Si noti bene, che il “peso metrico” di ciascun tempo naturale non implica una differenza sostanziale di “velocità”, ma si riferisce specificamente ai diversi gradi di “gravità” o “leggerezza” di esecuzione. La velocità effettiva dipenderà dal rapporto con altri fattori, come il “valore minimo” di notazione e la “dicitura di tempo” (nonché da altri particolari inerenti lo stile della composizione, il luogo dell’esecuzione, le dimensioni e la qualità dell’ensemble ecc.; cfr. più sopra).

[1] Beethoven, mostratosi dapprincipio entusiasta dell’invenzione del metronomo, ebbe in seguito difficoltà nell’accordare la misurazione fisica con la natura musicale dei tempi classici. Nonostante le continue richieste di musicisti ed editori, il Maestro metronomizzò solamente il 6% ca. delle sue opere. Vedi anche: Peter Stadlen, Beethoven und das Metronom, in: Beethoven-Kolloquium 1977, Kassel 1978, pag. 57.

[2] Johann Philipp Kirnberger / Johann Abraham Peter Schulz, Die Kunst des reinen Satzes in der Musik. Vol. 2, 1776, pag. 106 segg.

[3] Si confronti il primo movimento (Allegro, 2/4) della sonata per pf. in Sib Magg.

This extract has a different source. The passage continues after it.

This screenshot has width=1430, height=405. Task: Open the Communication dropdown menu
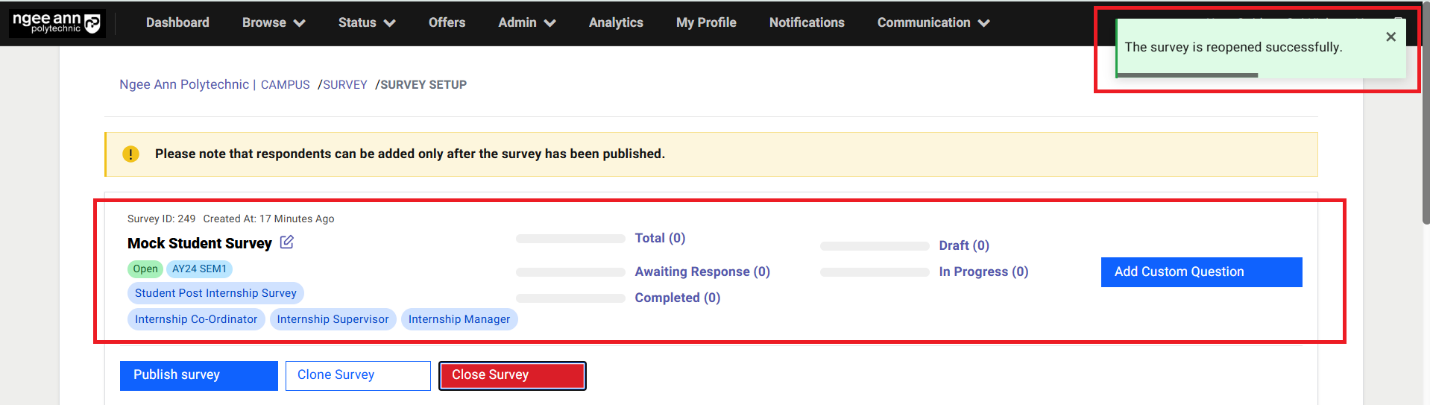(933, 23)
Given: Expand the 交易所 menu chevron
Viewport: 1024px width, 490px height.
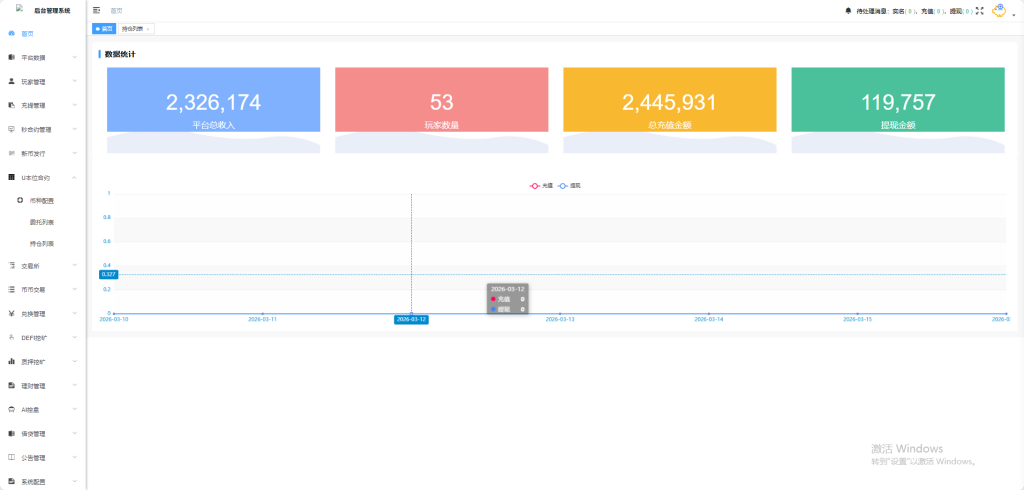Looking at the screenshot, I should pos(75,265).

K281 con l’aria nr. 10 “O Isis und Osiris” (Adagio, 3/4)  dalla Zauberflöte di Mozart. Si constaterà senza ombra di dubbio, che la pulsazione naturale della semiminima sarà più scorrevole nell’Adagio dell’aria che non nell’Allegro della sonata.

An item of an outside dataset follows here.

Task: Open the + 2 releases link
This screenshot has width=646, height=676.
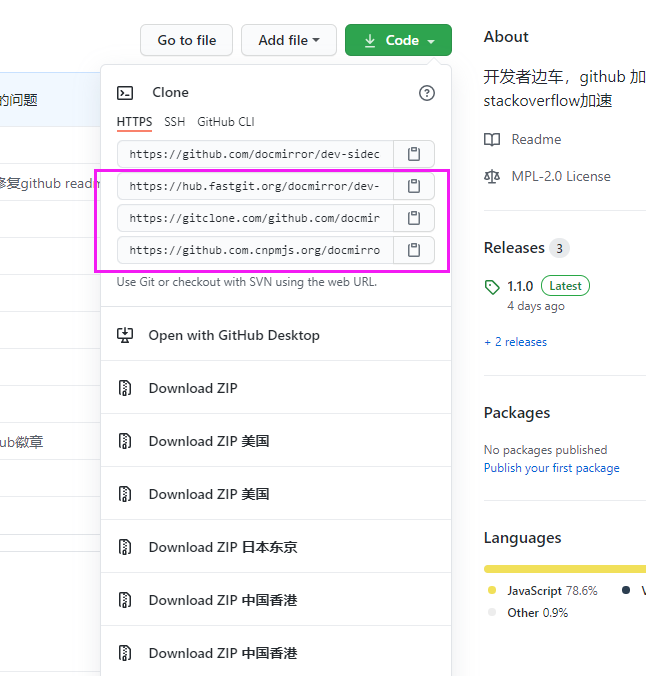Action: 515,342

[4] Leopold Mozart, Violinschule, 1756, pag. 28

[5] Joh. Phil. Kirnberger, Die Kunst des reinen Satzes, II, 1767, pag. 106, 133 e 136.

[6] Kirnberger, ibidem

[7] Johann Sebastian Bach, Messe, in h-Moll,  BWV 232, “Symbolum Nicaenum”: Credo in unum Deum.;

[8] Kirnberger afferma che Telemann nella sua musica sacra abbia impiegato addirittura la battuta di 6/1 (!)

[9] Georg Friedrich Händel, Messiah, HWV 56, Coro Nr. 22: “And with his stripes”

[10] Joseph Haydn, Missa Sancti Nicolai, Hob. XXII:6: Kyrie/Agnus dei

[11] Johann Seb. Bach, WTK II: Fuga XI

[12] Joh. Seb. Bach, Messe in h-Moll, Nr. 6: “Gratias agimus tibi”, Nr. 24 “Dona nobis pacem”

[13] Joh. Seb. Bach, WTK I: Prel. XIII, WTK II: Fuga IV, Prel. XXI; Goldberg-Variationen: Nr.. XI

[14] Georg Friedrich Händel, Suite in re min. HWV 437: Gigue, notata in periodi di quattro battute ciascuno.